--- SUPPLIED MATERIAL Enclosed Below ---

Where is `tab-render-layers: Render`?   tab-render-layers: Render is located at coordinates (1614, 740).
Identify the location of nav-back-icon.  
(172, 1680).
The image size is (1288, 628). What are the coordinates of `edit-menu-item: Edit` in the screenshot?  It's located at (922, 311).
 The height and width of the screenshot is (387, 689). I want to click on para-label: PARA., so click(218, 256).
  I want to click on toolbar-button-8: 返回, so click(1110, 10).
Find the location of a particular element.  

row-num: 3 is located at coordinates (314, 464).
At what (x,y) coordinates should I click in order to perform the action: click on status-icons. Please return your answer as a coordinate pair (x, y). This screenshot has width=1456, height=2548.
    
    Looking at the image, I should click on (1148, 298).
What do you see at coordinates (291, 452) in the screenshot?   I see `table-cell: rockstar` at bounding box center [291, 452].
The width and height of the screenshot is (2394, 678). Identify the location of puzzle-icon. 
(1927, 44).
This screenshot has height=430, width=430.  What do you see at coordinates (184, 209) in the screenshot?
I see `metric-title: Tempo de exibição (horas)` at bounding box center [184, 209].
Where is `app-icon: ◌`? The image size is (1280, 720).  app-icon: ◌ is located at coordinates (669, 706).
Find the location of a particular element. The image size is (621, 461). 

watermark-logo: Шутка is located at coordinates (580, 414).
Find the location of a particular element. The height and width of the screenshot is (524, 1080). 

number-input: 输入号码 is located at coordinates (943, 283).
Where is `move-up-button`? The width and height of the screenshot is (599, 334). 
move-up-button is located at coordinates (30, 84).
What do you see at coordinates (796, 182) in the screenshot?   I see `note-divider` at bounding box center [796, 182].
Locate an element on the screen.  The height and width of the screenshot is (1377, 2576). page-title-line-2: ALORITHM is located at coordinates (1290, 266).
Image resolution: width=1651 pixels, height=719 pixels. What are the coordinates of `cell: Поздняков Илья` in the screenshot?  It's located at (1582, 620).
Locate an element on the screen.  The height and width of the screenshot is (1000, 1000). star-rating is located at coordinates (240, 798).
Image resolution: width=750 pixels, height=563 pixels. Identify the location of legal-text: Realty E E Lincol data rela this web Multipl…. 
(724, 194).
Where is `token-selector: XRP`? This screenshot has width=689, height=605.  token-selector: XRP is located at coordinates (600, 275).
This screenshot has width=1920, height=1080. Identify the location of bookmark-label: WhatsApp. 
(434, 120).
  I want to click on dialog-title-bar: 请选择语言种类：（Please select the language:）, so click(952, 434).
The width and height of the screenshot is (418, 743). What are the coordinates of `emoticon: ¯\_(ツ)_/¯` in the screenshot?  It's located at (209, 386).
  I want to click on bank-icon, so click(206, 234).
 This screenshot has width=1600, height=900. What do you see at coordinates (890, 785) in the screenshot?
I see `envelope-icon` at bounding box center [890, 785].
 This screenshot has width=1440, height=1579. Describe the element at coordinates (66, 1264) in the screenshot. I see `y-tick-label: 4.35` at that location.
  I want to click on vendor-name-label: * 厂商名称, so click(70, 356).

--- End of Enclosed SUPPLIED MATERIAL ---

• PROBLEM STATEMENT:
Repeat word for word the items from the line containing "Find the location of a particular element. The height" through the line containing "I want to click on dialog-title-bar: 请选择语言种类：（Please", including both of those lines.

• TASK RESPONSE:
Find the location of a particular element. The height and width of the screenshot is (524, 1080). 

number-input: 输入号码 is located at coordinates (943, 283).
Where is `move-up-button`? The width and height of the screenshot is (599, 334). 
move-up-button is located at coordinates (30, 84).
What do you see at coordinates (796, 182) in the screenshot?   I see `note-divider` at bounding box center [796, 182].
Locate an element on the screen.  The height and width of the screenshot is (1377, 2576). page-title-line-2: ALORITHM is located at coordinates (1290, 266).
Image resolution: width=1651 pixels, height=719 pixels. What are the coordinates of `cell: Поздняков Илья` in the screenshot?  It's located at (1582, 620).
Locate an element on the screen.  The height and width of the screenshot is (1000, 1000). star-rating is located at coordinates (240, 798).
Image resolution: width=750 pixels, height=563 pixels. Identify the location of legal-text: Realty E E Lincol data rela this web Multipl…. 
(724, 194).
Where is `token-selector: XRP`? This screenshot has width=689, height=605.  token-selector: XRP is located at coordinates (600, 275).
This screenshot has width=1920, height=1080. Identify the location of bookmark-label: WhatsApp. 
(434, 120).
  I want to click on dialog-title-bar: 请选择语言种类：（Please select the language:）, so click(952, 434).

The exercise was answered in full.